##### Listed entries #####
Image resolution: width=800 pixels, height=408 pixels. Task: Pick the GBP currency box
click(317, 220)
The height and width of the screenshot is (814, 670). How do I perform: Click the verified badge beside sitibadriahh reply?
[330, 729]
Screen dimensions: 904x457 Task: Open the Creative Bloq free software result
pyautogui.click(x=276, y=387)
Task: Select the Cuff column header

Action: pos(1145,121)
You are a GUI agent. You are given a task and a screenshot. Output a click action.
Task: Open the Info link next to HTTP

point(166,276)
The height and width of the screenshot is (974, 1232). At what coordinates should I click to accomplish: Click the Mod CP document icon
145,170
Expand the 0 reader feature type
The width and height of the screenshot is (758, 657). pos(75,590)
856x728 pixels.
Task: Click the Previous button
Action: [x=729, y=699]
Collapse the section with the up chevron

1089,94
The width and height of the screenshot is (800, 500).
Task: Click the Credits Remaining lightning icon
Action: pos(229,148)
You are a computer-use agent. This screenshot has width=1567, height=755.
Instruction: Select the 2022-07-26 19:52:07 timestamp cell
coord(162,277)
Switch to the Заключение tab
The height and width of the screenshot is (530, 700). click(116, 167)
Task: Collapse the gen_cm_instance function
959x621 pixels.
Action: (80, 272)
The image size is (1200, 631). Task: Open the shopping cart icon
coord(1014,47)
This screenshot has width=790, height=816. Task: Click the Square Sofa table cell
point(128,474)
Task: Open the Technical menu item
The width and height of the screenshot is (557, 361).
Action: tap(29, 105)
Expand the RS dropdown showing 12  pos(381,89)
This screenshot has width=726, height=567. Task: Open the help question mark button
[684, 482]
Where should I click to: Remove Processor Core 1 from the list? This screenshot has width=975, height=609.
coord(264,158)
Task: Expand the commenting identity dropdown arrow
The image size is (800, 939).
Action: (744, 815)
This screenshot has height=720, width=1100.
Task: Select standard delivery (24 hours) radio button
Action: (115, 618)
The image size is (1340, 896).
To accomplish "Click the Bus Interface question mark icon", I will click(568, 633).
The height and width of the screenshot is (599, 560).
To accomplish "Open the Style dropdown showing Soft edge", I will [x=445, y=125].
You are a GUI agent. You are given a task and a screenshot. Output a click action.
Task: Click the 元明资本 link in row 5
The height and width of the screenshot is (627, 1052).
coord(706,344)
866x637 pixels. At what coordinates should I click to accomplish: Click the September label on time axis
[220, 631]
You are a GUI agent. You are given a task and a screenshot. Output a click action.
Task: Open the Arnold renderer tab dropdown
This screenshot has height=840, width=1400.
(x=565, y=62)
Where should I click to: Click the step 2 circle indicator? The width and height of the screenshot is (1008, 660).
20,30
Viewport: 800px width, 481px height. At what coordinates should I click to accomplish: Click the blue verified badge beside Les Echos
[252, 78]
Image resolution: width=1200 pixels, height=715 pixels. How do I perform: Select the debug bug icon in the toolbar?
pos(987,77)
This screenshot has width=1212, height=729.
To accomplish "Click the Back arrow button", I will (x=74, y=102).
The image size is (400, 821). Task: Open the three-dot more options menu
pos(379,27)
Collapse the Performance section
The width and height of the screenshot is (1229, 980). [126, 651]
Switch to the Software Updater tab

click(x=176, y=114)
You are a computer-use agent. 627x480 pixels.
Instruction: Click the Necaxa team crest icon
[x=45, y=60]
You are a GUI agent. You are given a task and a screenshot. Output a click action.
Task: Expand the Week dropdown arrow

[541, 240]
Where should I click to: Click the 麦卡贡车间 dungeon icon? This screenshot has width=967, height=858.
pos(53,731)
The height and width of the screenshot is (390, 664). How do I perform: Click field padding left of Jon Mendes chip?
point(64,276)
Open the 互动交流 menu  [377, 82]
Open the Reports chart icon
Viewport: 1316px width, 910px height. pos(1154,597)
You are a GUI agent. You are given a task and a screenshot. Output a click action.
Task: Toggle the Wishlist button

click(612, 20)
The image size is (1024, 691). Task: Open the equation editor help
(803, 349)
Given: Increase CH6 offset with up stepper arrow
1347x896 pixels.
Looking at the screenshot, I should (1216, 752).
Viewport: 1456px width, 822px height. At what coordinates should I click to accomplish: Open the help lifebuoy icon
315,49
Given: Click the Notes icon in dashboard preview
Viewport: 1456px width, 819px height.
#####
-- Work order --
Each line of the data is to be written out again exactly.

-- Solution --
Image resolution: width=800 pixels, height=408 pixels. Task: Pick the GBP currency box
click(317, 220)
The height and width of the screenshot is (814, 670). How do I perform: Click the verified badge beside sitibadriahh reply?
[330, 729]
Screen dimensions: 904x457 Task: Open the Creative Bloq free software result
pyautogui.click(x=276, y=387)
Task: Select the Cuff column header

Action: pos(1145,121)
You are a GUI agent. You are given a task and a screenshot. Output a click action.
Task: Open the Info link next to HTTP

point(166,276)
The height and width of the screenshot is (974, 1232). At what coordinates should I click to accomplish: Click the Mod CP document icon
145,170
Expand the 0 reader feature type
The width and height of the screenshot is (758, 657). pos(75,590)
856x728 pixels.
Task: Click the Previous button
Action: [x=729, y=699]
Collapse the section with the up chevron

1089,94
The width and height of the screenshot is (800, 500).
Task: Click the Credits Remaining lightning icon
Action: pos(229,148)
You are a computer-use agent. This screenshot has width=1567, height=755.
Instruction: Select the 2022-07-26 19:52:07 timestamp cell
coord(162,277)
Switch to the Заключение tab
The height and width of the screenshot is (530, 700). click(116, 167)
Task: Collapse the gen_cm_instance function
959x621 pixels.
Action: (80, 272)
The image size is (1200, 631). Task: Open the shopping cart icon
coord(1014,47)
This screenshot has width=790, height=816. Task: Click the Square Sofa table cell
point(128,474)
Task: Open the Technical menu item
The width and height of the screenshot is (557, 361).
Action: tap(29, 105)
Expand the RS dropdown showing 12  pos(381,89)
This screenshot has width=726, height=567. Task: Open the help question mark button
[684, 482]
Where should I click to: Remove Processor Core 1 from the list? This screenshot has width=975, height=609.
coord(264,158)
Task: Expand the commenting identity dropdown arrow
The image size is (800, 939).
Action: (744, 815)
This screenshot has height=720, width=1100.
Task: Select standard delivery (24 hours) radio button
Action: (115, 618)
The image size is (1340, 896).
To accomplish "Click the Bus Interface question mark icon", I will click(568, 633).
The height and width of the screenshot is (599, 560).
To accomplish "Open the Style dropdown showing Soft edge", I will [x=445, y=125].
You are a GUI agent. You are given a task and a screenshot. Output a click action.
Task: Click the 元明资本 link in row 5
The height and width of the screenshot is (627, 1052).
coord(706,344)
866x637 pixels. At what coordinates should I click to accomplish: Click the September label on time axis
[220, 631]
You are a GUI agent. You are given a task and a screenshot. Output a click action.
Task: Open the Arnold renderer tab dropdown
This screenshot has height=840, width=1400.
(x=565, y=62)
Where should I click to: Click the step 2 circle indicator? The width and height of the screenshot is (1008, 660).
20,30
Viewport: 800px width, 481px height. At what coordinates should I click to accomplish: Click the blue verified badge beside Les Echos
[252, 78]
Image resolution: width=1200 pixels, height=715 pixels. How do I perform: Select the debug bug icon in the toolbar?
pos(987,77)
This screenshot has width=1212, height=729.
To accomplish "Click the Back arrow button", I will (x=74, y=102).
The image size is (400, 821). Task: Open the three-dot more options menu
pos(379,27)
Collapse the Performance section
The width and height of the screenshot is (1229, 980). [126, 651]
Switch to the Software Updater tab

click(x=176, y=114)
You are a computer-use agent. 627x480 pixels.
Instruction: Click the Necaxa team crest icon
[x=45, y=60]
You are a GUI agent. You are given a task and a screenshot. Output a click action.
Task: Expand the Week dropdown arrow

[541, 240]
Where should I click to: Click the 麦卡贡车间 dungeon icon? This screenshot has width=967, height=858.
pos(53,731)
The height and width of the screenshot is (390, 664). How do I perform: Click field padding left of Jon Mendes chip?
point(64,276)
Open the 互动交流 menu  [377, 82]
Open the Reports chart icon
Viewport: 1316px width, 910px height. pos(1154,597)
You are a GUI agent. You are given a task and a screenshot. Output a click action.
Task: Toggle the Wishlist button

click(612, 20)
The image size is (1024, 691). Task: Open the equation editor help
(803, 349)
Given: Increase CH6 offset with up stepper arrow
1347x896 pixels.
Looking at the screenshot, I should (1216, 752).
Viewport: 1456px width, 822px height. At what coordinates should I click to accomplish: Open the help lifebuoy icon
315,49
Given: Click the Notes icon in dashboard preview
Viewport: 1456px width, 819px height.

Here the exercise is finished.